Work to be completed: Set down a word-for-word copy of the data below, limited to the lines from the first through the line with "Task: Open chart settings gear icon".

Stored data:
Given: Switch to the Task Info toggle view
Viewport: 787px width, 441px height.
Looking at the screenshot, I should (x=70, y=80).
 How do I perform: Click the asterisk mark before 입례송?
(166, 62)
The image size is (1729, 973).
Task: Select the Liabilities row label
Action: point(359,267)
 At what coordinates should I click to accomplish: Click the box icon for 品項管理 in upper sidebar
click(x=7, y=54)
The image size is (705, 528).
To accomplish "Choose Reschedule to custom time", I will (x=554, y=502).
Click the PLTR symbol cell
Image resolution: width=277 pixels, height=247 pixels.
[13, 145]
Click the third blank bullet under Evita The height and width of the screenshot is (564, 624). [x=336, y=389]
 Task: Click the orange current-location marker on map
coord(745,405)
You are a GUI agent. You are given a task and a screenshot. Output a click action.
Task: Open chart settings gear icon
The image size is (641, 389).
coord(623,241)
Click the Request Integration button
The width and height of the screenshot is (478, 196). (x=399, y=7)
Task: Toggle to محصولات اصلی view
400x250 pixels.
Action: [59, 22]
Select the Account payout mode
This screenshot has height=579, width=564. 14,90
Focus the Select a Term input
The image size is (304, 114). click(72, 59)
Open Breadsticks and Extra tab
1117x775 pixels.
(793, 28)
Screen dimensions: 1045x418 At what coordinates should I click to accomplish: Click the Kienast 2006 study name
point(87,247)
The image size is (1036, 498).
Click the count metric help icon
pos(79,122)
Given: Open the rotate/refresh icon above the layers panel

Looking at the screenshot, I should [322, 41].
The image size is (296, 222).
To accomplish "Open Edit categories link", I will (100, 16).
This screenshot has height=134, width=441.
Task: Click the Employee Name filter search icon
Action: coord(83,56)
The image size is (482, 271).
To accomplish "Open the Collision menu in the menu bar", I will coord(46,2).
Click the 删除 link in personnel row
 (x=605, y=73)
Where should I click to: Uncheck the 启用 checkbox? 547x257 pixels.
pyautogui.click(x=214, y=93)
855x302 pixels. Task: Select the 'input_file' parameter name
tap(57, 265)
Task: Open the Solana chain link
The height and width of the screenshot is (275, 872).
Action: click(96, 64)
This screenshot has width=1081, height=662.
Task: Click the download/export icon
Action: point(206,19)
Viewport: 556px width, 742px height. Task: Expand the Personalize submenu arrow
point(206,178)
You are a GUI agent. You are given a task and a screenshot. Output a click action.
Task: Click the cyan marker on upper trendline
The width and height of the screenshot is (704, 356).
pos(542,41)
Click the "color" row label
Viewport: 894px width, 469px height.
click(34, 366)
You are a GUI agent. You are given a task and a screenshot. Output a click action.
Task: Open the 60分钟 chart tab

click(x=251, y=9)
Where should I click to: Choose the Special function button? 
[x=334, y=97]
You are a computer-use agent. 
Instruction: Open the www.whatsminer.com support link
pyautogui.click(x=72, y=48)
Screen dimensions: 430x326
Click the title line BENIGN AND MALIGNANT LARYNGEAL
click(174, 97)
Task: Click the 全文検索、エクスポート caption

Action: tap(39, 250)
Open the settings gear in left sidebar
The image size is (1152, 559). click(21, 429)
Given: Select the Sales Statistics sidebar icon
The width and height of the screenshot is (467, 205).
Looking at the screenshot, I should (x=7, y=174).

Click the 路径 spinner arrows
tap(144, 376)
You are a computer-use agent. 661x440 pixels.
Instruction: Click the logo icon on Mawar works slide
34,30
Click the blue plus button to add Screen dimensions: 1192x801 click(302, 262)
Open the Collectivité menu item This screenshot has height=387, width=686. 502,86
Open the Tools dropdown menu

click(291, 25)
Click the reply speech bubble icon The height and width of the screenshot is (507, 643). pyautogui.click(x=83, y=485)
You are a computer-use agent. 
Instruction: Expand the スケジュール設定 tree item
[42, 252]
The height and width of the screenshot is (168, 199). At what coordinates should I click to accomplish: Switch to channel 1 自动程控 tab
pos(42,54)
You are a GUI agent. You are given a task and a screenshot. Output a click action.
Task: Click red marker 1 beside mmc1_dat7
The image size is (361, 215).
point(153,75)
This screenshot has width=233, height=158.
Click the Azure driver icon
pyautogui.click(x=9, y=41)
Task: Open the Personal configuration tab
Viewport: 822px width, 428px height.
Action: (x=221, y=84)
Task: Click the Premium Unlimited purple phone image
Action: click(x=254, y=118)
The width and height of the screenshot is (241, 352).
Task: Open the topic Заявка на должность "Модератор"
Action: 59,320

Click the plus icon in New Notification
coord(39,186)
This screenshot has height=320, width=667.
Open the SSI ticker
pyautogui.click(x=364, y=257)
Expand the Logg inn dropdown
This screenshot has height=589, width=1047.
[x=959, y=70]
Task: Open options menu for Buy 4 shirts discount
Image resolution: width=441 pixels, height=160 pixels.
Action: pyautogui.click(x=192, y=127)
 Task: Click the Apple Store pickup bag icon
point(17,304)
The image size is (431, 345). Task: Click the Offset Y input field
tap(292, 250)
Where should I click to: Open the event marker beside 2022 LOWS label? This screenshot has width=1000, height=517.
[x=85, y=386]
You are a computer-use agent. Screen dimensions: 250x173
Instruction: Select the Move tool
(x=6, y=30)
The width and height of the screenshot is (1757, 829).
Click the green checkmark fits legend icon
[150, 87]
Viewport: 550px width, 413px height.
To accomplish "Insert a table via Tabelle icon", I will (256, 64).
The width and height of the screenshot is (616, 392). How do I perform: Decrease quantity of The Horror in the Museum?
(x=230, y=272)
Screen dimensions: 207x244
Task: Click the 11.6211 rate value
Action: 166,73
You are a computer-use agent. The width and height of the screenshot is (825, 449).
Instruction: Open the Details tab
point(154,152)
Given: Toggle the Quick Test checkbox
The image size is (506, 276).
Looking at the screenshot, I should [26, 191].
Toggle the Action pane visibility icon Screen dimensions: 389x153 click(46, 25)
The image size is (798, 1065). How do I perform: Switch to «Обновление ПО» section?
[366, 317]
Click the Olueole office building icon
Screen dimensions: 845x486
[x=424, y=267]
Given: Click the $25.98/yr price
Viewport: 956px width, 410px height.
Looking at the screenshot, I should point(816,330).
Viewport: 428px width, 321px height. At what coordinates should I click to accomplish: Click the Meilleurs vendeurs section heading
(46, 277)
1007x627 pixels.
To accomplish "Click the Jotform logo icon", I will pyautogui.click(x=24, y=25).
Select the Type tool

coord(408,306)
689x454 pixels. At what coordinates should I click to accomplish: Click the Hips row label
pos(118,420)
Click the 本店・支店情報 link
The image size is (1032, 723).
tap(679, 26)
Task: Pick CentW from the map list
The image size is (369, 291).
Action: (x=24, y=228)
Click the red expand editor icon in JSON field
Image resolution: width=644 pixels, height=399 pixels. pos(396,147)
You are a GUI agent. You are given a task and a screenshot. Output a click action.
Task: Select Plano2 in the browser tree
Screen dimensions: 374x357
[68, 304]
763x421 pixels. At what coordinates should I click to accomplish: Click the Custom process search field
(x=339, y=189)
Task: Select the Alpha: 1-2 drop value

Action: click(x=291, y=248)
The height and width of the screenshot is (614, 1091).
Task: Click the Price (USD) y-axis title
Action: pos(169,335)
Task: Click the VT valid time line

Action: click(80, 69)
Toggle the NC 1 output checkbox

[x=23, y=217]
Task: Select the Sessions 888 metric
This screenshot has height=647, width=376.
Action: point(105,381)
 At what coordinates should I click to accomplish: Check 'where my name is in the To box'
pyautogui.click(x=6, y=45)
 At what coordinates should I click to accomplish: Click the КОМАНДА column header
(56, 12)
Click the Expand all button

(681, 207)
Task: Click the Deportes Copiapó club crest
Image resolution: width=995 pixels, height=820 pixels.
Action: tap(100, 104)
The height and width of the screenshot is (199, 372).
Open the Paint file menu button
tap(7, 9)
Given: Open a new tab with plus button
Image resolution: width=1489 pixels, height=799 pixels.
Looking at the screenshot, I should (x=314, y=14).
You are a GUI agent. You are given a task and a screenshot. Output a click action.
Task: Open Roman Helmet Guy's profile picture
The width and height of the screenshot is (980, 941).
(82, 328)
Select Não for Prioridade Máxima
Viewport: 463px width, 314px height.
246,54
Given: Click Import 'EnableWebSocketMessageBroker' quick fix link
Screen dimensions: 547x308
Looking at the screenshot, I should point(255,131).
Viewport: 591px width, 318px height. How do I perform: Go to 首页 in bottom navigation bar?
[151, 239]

Answer to the problem:
Given: Switch to the Task Info toggle view
Viewport: 787px width, 441px height.
Looking at the screenshot, I should (x=70, y=80).
 How do I perform: Click the asterisk mark before 입례송?
(166, 62)
The image size is (1729, 973).
Task: Select the Liabilities row label
Action: point(359,267)
 At what coordinates should I click to accomplish: Click the box icon for 品項管理 in upper sidebar
click(x=7, y=54)
The image size is (705, 528).
To accomplish "Choose Reschedule to custom time", I will (x=554, y=502).
Click the PLTR symbol cell
Image resolution: width=277 pixels, height=247 pixels.
[13, 145]
Click the third blank bullet under Evita The height and width of the screenshot is (564, 624). [x=336, y=389]
 Task: Click the orange current-location marker on map
coord(745,405)
You are a GUI agent. You are given a task and a screenshot. Output a click action.
Task: Open chart settings gear icon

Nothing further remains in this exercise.